*** Block opens ***

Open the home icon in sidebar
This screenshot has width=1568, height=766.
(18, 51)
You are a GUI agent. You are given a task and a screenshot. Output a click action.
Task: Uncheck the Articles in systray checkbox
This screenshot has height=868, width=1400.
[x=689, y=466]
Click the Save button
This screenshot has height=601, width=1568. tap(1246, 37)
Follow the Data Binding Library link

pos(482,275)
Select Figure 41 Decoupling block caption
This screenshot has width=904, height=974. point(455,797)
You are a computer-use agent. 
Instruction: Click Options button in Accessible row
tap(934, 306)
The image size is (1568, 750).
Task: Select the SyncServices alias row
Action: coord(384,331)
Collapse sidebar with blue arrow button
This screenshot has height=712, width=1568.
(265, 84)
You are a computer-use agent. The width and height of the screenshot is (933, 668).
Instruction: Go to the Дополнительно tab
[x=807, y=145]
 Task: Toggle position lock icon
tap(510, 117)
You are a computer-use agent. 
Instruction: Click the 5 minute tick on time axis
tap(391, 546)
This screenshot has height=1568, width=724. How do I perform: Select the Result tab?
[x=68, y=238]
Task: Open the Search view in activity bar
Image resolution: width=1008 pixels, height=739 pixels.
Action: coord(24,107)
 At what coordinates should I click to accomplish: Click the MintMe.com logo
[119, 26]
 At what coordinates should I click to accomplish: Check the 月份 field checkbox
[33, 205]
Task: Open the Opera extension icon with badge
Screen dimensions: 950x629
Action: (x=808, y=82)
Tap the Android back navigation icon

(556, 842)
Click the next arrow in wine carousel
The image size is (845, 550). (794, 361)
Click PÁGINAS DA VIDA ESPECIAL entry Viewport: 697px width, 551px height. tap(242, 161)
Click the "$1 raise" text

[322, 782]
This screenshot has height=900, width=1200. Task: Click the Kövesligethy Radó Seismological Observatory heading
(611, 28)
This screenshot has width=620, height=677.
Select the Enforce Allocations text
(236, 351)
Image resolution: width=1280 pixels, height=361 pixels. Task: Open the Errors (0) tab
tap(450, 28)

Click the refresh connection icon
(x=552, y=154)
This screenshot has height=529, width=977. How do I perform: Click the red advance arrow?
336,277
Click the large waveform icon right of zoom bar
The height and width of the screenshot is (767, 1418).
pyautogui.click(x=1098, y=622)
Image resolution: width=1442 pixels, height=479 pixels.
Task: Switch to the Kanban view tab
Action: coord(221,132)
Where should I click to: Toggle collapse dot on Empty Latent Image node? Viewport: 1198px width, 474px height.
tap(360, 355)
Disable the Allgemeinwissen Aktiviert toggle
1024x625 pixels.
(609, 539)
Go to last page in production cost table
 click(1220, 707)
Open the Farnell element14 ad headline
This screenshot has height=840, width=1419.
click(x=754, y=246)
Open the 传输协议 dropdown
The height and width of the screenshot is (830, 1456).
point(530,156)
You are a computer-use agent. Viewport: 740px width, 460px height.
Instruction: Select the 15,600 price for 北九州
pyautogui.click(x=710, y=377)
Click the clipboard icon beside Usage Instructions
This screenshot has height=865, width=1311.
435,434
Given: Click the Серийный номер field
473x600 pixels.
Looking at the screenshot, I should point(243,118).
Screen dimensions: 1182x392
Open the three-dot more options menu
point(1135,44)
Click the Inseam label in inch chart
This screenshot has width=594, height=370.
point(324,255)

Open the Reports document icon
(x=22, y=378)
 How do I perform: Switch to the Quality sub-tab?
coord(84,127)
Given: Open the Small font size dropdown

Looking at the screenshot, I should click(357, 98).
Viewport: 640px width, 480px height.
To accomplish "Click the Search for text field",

*** Block closes ***

■ Task statement ■
Word for word, restate the lines from the one holding "Instruction: Select the 15,600 price for 北九州" to the last line of the records.

■ Result ■
Instruction: Select the 15,600 price for 北九州
pyautogui.click(x=710, y=377)
Click the clipboard icon beside Usage Instructions
This screenshot has height=865, width=1311.
435,434
Given: Click the Серийный номер field
473x600 pixels.
Looking at the screenshot, I should point(243,118).
Screen dimensions: 1182x392
Open the three-dot more options menu
point(1135,44)
Click the Inseam label in inch chart
This screenshot has width=594, height=370.
point(324,255)

Open the Reports document icon
(x=22, y=378)
 How do I perform: Switch to the Quality sub-tab?
coord(84,127)
Given: Open the Small font size dropdown

Looking at the screenshot, I should click(357, 98).
Viewport: 640px width, 480px height.
To accomplish "Click the Search for text field",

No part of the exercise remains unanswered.